Exercise -> Retyped exactly and without pictures, the lines from the one with "Screen dimensions: 1080x776" through the end of the listing must form the entire answer.

------ Data excerpts

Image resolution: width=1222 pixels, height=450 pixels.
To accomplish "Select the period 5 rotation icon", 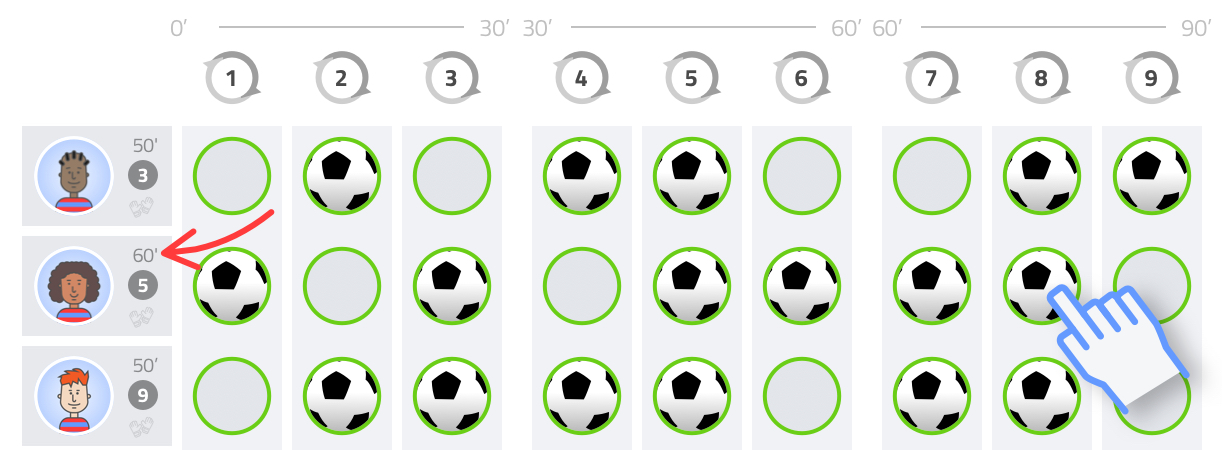I will (692, 78).
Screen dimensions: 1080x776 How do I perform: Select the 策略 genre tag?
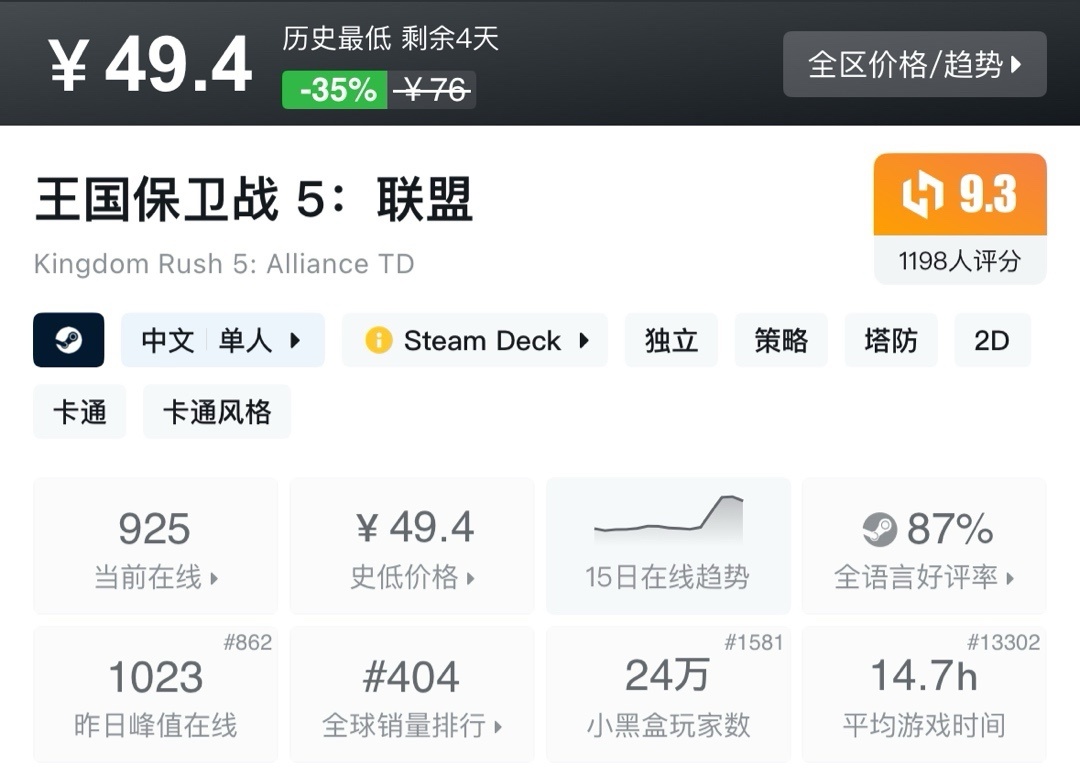tap(781, 340)
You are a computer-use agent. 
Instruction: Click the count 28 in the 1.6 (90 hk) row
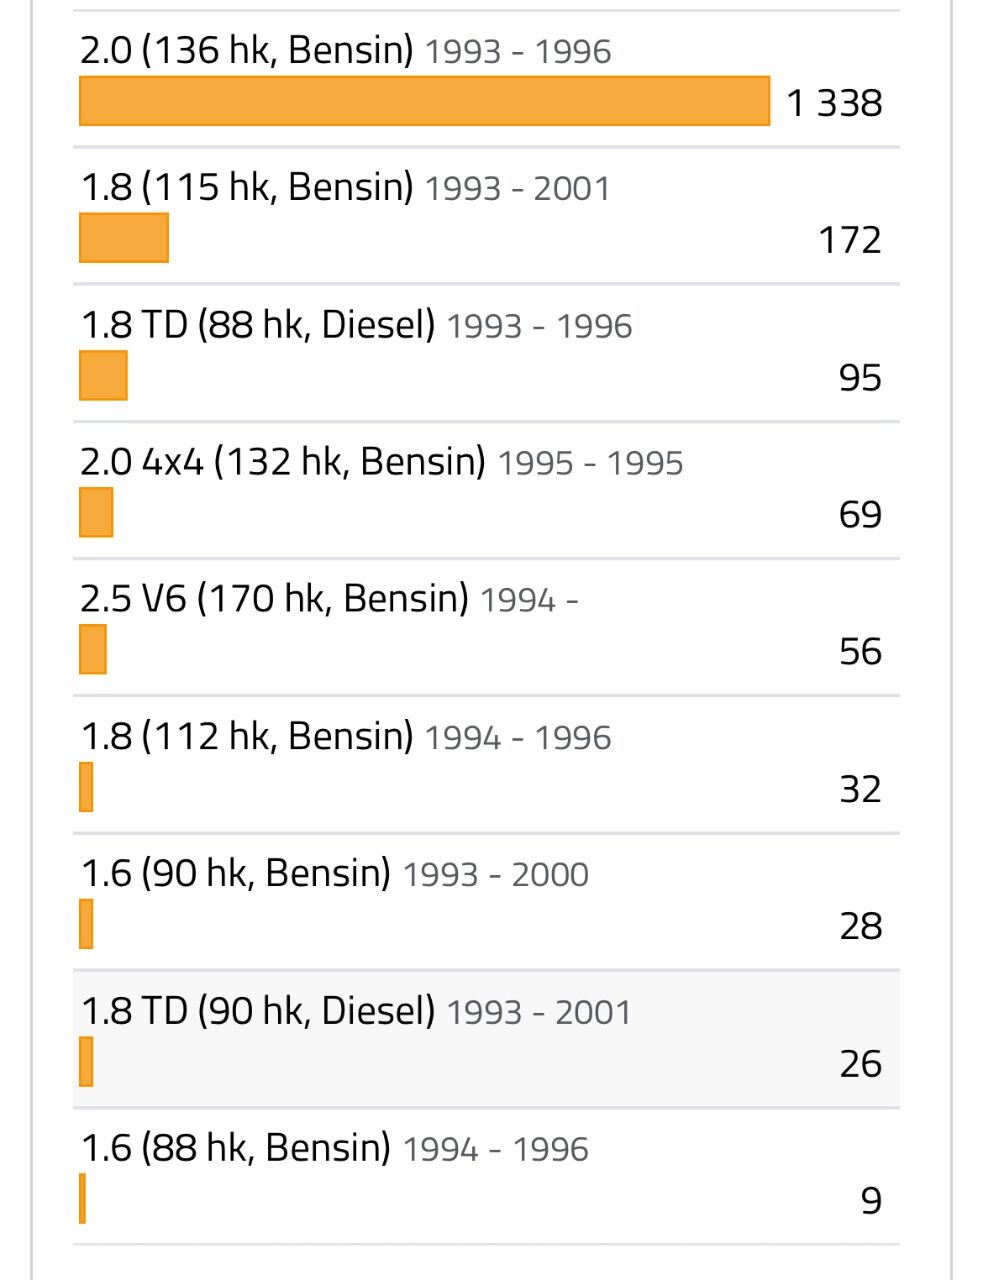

------------

Answer space ->
Screen dimensions: 1080x776 How do I perform: Select the 策略 genre tag?
tap(781, 340)
You are a computer-use agent. 
Instruction: Click the count 28 in the 1.6 (90 hk) row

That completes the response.